С ними поравнялся почти в эту минуту капуцин и пропустил их вперед.
— О! да, я вам верю, Севский, — прошептала рассеянно Лиди… — но что вы так странно смотрите?
— Этот капуцин, — сказал ей на ухо Севский с видимым волнением.
— Ну что же? — спросила она и, засмеявшись, опять показала свои хорошенькие зубки.
— Если этот капуцин — Званинцев?
Лиди робко взглянула в сторону, но капуцин исчез.
— Так что же нам до него? — сказала она наконец.
— Что?.. Я ненавижу этого человека, Лиди… он беспрестанно следит за вами.
— Следит за мной? — с трепетом спросила Лиди.
— Бывают минуты, когда мне хочется убить его, — сказал Севский.
Севский и Лиди исчезли снова в толпе.
— Здравствуй, Воловский, — сказал капуцин, подходя к своему приятелю, разговаривавшему с человеком, которого лысина показывала с первого раза его солидность.
— Здорово, — отвечал Воловский, пожимая его руку. — Что тебе за охота нарядиться шутом?
— Так; мне надоело кланяться разным господам.
— Отсюда ты куда? — спросил Воловский, зевая.
— В клуб конечно, а ты?
— И я тоже. Да вот вместе, втроем, господа, отправимтесь, — продолжал Воловский, обращаясь к своему собеседнику… — Рекомендую вам, Степан Степанович, моего приятеля Званинцева… Званинцев! Степан Степанович, мой начальник…

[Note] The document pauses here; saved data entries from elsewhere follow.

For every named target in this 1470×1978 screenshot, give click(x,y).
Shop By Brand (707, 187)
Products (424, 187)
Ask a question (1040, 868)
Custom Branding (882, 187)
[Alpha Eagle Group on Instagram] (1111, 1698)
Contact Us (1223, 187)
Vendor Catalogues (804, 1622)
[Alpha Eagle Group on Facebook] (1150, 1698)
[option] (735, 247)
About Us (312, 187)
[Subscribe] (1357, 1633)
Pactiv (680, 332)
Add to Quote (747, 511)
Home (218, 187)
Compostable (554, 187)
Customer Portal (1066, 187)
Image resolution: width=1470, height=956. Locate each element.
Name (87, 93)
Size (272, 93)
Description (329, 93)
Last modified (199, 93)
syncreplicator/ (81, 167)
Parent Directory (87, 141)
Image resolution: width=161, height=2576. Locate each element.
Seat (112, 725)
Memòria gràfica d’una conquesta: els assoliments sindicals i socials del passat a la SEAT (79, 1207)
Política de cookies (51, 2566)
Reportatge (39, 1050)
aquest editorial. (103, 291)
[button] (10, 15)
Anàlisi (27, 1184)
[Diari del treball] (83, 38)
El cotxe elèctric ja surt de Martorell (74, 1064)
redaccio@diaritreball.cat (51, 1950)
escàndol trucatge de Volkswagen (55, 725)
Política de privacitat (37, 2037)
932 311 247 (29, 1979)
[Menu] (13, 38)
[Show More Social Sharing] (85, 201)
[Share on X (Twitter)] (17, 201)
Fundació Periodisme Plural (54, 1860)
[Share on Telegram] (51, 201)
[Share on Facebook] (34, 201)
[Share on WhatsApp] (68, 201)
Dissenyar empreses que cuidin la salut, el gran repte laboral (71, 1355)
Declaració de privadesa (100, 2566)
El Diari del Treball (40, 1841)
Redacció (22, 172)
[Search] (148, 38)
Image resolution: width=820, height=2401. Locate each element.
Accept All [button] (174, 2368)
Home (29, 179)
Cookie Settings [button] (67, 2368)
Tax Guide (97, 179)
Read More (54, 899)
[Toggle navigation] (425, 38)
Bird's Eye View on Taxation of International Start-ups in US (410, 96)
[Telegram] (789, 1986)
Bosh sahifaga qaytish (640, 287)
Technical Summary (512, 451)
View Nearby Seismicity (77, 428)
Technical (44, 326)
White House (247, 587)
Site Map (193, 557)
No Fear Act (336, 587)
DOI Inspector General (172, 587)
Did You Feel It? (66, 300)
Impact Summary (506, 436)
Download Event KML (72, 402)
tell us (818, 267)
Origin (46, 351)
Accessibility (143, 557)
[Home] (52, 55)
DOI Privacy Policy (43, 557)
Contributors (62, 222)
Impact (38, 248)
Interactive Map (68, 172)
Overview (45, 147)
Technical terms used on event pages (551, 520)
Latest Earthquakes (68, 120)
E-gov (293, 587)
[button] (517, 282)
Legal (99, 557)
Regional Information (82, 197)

— И хороший приятель, добавьте, — сказал человек с лысиною, подавая руку Званинцеву. — Я давно хотел с вами познакомиться, — обратился он к Званинцеву.
Званинцев поклонился.
— Не родня ли вам, — начал он, — молодой Севский…
— Николаша? — спросил толстяк.
— Кажется, — отвечал Званинцев.
— А вы почему его знаете? он мой родной племянник, сын моего брата.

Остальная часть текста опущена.